Thursday, January 19, 2023

Thursday Morning Links

This and that for your Thursday reading.

- Kelsey Piper writes about the U.S.' memory-holing of the successes of a vaccine program which resulted in exceptionally quick development and distribution of effective COVID vaccines (and should have set a precedent for future pandemic planning). 

- Dustin Cook and Mike Hager note that while Doug Ford tries to claim there's no alternative to turning surgeries into a profit center, B.C. is instead achieving actual improvements by investing its public health care system. And Ryan McGreal discusses how the structure of Canadian health care - including the concessions to profit-seeking baked in from the start - is facilitating the push to privatize. 

- Meanwhile, Richard Murphy points out that one-time lump sums being offered by the UK's Cons as a substitute for fair wages are intended only to lock workers into longer-term reductions in real pay.
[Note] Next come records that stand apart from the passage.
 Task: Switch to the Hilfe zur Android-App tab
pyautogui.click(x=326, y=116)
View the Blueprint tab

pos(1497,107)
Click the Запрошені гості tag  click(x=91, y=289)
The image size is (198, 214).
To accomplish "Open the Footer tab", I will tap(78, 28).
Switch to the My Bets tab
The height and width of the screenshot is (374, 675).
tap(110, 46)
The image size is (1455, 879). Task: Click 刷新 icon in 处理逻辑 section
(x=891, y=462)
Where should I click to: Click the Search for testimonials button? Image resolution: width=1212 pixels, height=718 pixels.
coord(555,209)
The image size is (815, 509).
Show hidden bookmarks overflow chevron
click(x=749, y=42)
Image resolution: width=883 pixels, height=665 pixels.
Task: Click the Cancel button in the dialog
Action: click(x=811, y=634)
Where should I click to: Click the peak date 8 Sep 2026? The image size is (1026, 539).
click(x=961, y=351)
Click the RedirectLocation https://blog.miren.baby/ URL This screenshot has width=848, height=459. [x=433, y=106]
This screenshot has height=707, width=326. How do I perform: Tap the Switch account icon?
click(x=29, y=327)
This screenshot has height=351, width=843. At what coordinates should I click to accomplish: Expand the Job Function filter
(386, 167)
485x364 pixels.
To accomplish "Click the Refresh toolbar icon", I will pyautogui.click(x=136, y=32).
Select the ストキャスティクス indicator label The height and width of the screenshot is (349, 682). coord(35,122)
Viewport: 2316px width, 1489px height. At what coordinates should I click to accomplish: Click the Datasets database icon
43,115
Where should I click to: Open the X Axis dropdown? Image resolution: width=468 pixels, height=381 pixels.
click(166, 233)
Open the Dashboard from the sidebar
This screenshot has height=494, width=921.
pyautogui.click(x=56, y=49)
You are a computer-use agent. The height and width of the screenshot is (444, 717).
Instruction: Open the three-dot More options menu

And Jeremy Appel writes about new CCPA research showing that the largest beneficiary of inflation in Canada has been the resource extraction section - which has seen massive windfall profits while passing virtually nothing along to workers. 

- Max Fawcett discusses how Danielle Smith is lying to Albertans about a just transition in order to keep public policy skewed toward the continued enrichment of oil and gas tycoons. And Hannah Ritchie points out the absurdity of spin attempting to justify continued reliance on dirty energy (and environmental destruction associated with its extraction) by complaining about the far lesser amount of mining required to supply clean alternatives. 

- Simon Enoch points out a couple of prime examples of Saskatchewan's corporate-owned politicians substituting meaningless words for policy which does anything to benefit people - including the Moe government's publicity blitz around the word "sustainable" in lieu of any plan to build an economy which is consistent with anything short of climate disaster. 

- Finally, Cat Zakrzewski, Cristiano Lima and Drew Harwell report on what the U.S. House of Representatives' January 6 committee learned about the actions of social media giants in allowing violent rhetoric to appease the alt-right.